Pas de rattrapage en vue
Contrairement à ce que prétend la propagande des officines néo-libérales, dans le secteur public, la situation n’est guère meilleure que dans le privé. L’exemple vaudois l’atteste. L’Office des statistiques de ce canton indique qu’«au cours de la période 2020-2022 (…), dans le secteur public, le salaire réel a baissé de 4,3%» (Numerus, 4 - Juin 2024). A quelques exceptions, l’évolution dans les autres collectivités publiques est similaire. Pourtant, ces trois dernières années, le total cumulé des excédents réalisés par les cantons est de l’ordre de 8,4 milliards de francs! Et ce, sans prendre en compte les artifices comptables, très répandus, destinés à en réduire l’ampleur.
Aucune dynamique de rattrapage des pertes salariales imposées aux travailleurs·euses ne se profile toutefois.
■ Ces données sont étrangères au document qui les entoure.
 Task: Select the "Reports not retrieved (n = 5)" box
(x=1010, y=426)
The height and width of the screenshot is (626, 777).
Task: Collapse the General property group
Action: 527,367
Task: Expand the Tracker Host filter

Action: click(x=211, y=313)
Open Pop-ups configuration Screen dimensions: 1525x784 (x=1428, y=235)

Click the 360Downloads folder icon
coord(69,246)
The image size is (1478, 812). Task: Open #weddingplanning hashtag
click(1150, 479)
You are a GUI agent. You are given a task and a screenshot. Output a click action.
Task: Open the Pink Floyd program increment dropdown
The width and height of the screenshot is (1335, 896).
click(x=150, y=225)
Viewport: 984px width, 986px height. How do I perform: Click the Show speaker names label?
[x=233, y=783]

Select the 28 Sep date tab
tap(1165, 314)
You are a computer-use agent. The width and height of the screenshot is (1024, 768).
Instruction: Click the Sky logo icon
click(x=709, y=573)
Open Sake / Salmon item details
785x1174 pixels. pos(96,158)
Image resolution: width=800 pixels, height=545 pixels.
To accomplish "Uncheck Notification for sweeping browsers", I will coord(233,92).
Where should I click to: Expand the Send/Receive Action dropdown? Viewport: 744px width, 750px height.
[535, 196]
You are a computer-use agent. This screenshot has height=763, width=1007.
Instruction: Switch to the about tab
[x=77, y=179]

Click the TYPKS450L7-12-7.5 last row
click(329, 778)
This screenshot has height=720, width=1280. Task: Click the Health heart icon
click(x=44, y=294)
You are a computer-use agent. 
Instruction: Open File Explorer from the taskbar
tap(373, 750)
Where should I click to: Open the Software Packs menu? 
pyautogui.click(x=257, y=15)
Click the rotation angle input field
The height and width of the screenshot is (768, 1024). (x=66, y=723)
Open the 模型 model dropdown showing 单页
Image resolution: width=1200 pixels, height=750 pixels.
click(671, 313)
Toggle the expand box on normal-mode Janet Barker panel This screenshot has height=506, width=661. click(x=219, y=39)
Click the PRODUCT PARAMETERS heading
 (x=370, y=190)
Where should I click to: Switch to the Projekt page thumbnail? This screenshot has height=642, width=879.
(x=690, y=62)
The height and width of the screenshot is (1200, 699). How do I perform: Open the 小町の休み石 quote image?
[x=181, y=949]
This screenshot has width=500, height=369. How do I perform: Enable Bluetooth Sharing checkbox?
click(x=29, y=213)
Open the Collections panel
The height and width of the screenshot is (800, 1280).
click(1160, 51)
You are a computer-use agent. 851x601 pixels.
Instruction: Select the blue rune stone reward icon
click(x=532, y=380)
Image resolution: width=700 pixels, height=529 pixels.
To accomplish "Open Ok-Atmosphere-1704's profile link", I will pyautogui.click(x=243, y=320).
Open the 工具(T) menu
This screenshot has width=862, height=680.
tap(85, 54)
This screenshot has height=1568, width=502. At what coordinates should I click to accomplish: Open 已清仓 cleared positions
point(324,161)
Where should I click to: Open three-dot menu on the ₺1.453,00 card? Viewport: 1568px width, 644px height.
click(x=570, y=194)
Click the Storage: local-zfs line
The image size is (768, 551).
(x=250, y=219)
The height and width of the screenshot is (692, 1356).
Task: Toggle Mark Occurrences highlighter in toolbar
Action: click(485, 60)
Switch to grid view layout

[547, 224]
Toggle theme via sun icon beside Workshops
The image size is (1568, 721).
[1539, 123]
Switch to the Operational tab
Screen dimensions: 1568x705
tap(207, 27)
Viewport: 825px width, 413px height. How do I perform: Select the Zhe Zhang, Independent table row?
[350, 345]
Ainsi, au premier trimestre 2024, les salaires nominaux n’ont augmenté, en Suisse, que de 0,6% ce qui est, à nouveau, largement inférieur à la hausse de l’IPC (+1,3% en juillet 2024).
Dix fois moins qu’en Allemagne!
En revanche, «les Allemands (…) ont obtenu les plus fortes augmentations depuis seize ans!» (24 heures, 1er juin 2024). Et pour cause! «Jamais l’Allemagne n’avait été confrontée à autant de grèves depuis les années 90, notamment dans les transports et les services publics» (Ibid.). Résultat des courses: les salaires nominaux ont progressé de +6,4% (salaires réels: +3,8%), soit dix fois plus qu’en Suisse (+0,6%)! La hausse a été carrément de 9,1% dans le secteur «Administration publique, défense; sécurité sociale» et de 8% dans le secteur «Education et formation».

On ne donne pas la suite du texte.